→ **EXERCISE AIM**
Starting at the line containing "has width=380, height=237." and ending at the last line of the items, reproduce every line, requests included. Scale each coordinate in the answers by 1.7 and round it to a whole number, with halves rounding up.

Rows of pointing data
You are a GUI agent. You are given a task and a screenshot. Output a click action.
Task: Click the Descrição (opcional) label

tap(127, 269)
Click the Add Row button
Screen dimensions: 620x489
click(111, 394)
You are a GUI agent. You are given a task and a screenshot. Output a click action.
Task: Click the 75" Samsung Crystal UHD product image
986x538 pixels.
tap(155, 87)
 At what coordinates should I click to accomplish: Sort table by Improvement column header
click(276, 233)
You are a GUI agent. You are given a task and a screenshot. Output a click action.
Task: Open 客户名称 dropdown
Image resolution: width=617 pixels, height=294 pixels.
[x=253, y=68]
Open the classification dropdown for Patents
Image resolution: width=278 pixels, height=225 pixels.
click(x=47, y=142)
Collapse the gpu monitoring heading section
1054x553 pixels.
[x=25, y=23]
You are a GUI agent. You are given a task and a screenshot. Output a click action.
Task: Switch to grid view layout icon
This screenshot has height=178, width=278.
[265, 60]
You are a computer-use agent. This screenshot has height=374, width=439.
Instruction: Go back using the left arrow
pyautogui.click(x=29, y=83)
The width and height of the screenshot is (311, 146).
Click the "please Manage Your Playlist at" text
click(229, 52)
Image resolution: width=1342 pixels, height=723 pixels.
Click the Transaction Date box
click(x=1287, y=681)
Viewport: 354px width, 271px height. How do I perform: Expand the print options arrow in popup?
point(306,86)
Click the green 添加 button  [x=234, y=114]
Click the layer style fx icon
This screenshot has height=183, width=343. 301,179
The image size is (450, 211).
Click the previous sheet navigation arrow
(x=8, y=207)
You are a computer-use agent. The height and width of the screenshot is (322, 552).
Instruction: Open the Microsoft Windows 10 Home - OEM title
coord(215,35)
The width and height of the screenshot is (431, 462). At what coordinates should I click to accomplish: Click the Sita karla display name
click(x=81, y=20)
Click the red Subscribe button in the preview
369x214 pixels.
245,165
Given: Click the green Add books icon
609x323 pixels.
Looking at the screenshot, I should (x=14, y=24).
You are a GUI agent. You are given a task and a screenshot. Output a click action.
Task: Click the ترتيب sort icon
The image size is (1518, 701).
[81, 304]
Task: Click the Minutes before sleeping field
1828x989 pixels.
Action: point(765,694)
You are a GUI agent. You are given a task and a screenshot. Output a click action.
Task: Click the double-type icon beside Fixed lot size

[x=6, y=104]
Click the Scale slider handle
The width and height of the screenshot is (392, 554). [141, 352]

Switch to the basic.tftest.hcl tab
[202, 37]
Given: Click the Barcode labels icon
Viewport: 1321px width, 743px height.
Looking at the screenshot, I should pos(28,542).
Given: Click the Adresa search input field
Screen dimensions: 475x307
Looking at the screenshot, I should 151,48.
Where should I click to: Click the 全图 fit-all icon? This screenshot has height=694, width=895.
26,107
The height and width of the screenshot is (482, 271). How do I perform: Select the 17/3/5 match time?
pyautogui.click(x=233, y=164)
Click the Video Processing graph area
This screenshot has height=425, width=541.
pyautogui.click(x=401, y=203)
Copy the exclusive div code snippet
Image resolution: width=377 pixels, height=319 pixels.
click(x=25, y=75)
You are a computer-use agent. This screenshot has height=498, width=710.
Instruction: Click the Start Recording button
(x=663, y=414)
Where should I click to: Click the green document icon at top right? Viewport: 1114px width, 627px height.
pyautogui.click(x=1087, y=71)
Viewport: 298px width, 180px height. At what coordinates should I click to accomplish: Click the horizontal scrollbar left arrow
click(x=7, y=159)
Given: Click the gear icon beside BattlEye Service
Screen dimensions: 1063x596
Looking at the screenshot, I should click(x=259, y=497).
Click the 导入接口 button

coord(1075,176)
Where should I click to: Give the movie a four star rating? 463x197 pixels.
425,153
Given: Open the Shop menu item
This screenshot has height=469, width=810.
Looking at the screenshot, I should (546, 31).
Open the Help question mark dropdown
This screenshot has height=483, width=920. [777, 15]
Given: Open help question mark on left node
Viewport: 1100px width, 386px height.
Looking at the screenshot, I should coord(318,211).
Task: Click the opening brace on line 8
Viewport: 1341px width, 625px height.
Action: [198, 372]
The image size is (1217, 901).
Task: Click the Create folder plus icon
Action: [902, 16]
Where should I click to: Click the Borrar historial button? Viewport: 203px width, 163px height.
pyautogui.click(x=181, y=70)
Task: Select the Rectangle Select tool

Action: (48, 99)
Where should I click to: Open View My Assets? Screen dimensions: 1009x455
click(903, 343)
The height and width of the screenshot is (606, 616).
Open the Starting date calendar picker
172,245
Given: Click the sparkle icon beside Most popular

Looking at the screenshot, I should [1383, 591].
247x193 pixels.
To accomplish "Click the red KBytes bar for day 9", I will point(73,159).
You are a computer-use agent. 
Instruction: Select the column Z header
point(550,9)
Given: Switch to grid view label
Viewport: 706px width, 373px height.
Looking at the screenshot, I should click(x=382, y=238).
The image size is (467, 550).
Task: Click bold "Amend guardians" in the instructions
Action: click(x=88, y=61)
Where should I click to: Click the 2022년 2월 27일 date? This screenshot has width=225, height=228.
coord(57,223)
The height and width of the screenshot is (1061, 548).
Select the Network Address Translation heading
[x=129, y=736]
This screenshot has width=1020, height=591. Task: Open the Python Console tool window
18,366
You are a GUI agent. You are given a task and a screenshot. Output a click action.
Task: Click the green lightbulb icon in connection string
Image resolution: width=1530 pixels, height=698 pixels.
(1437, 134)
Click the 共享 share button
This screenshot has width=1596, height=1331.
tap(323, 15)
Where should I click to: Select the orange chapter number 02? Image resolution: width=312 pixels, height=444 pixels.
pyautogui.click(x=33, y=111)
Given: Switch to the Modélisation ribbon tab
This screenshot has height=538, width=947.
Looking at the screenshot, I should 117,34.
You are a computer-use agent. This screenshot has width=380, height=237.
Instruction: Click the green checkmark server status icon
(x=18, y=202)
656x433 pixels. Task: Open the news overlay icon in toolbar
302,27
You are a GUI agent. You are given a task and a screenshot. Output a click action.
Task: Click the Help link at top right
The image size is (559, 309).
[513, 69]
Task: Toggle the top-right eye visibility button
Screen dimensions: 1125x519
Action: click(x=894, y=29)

→ **FINAL RESULT**
You are a computer-use agent. This screenshot has width=380, height=237.
Instruction: Click the green checkmark server status icon
(x=31, y=343)
656x433 pixels. Task: Open the news overlay icon in toolbar
513,46
You are a GUI agent. You are given a task and a screenshot. Output a click action.
Task: Click the Help link at top right
The image size is (559, 309).
[872, 117]
Task: Toggle the top-right eye visibility button
Screen dimensions: 1125x519
Action: click(x=1520, y=49)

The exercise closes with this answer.